205 fait dialoguer architecture et design graphique

Florence Cortat Roller et Damien Gautier codirigent les Éditions 205 ainsi que le studio de design graphique Bureau 205, et, depuis 2017, la fonderie 205TF. Passionné·es par le secteur de l’architecture, l’urbanisme et les enjeux sociaux, ils pensent des signalétiques, des identités visuelles pour des agences d’architectures et éditent de nombreux livres, notamment liés aux enjeux de l’habitat, comme l’ouvrage “Replay” traitant d’un travail de réhabilitation mené par l’agence SCAU. Engagé·es dans une démarche rigoureuse liant recherche, diffusion des savoirs et pratique du graphisme, Florence Cortat Roller et Damien Gautier ne cessent d’interroger les liens entre le design graphique et l’architecture. Rencontre.
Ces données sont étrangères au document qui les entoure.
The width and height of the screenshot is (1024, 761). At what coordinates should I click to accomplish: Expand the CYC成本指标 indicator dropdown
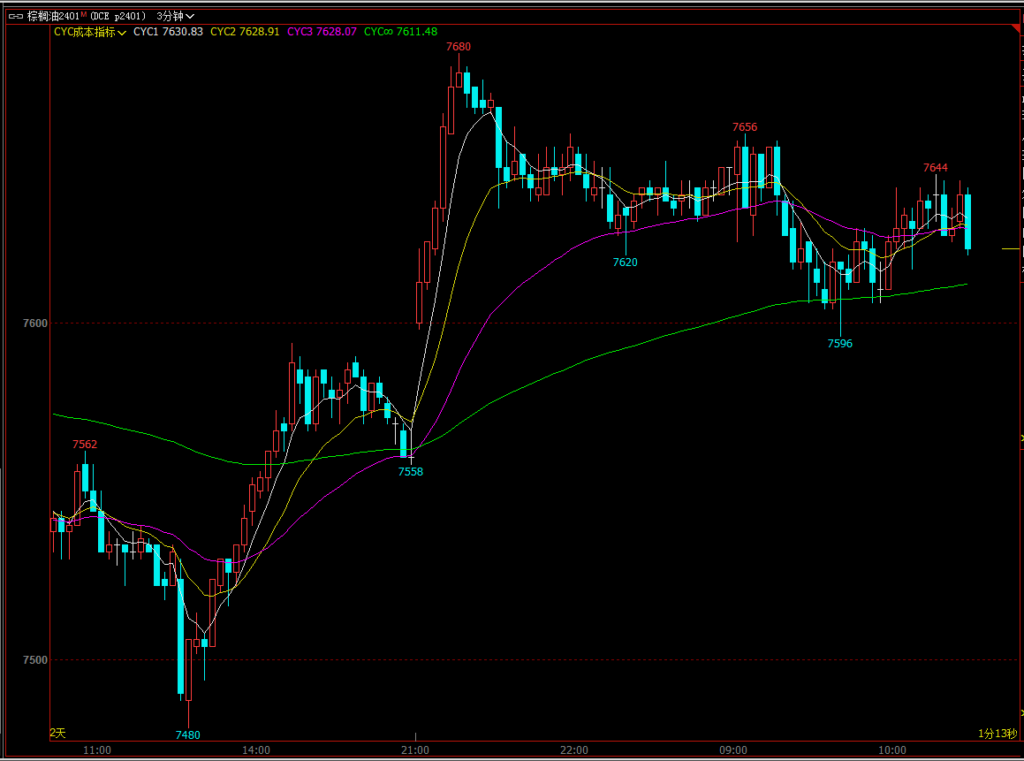pos(89,32)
Projet : Super-cahier: “Habiter le monde”
Client : Éditions deux-cent-cinq
Missions : design éditorial, édition, diffusion, relations libraires et relations presse
Année : 2016

Isaline Dupond Jacquemart : Qu’est-ce qui vous a amené à vous intéresser au secteur de l’architecture et de l’urbanisme à partir du design graphique ?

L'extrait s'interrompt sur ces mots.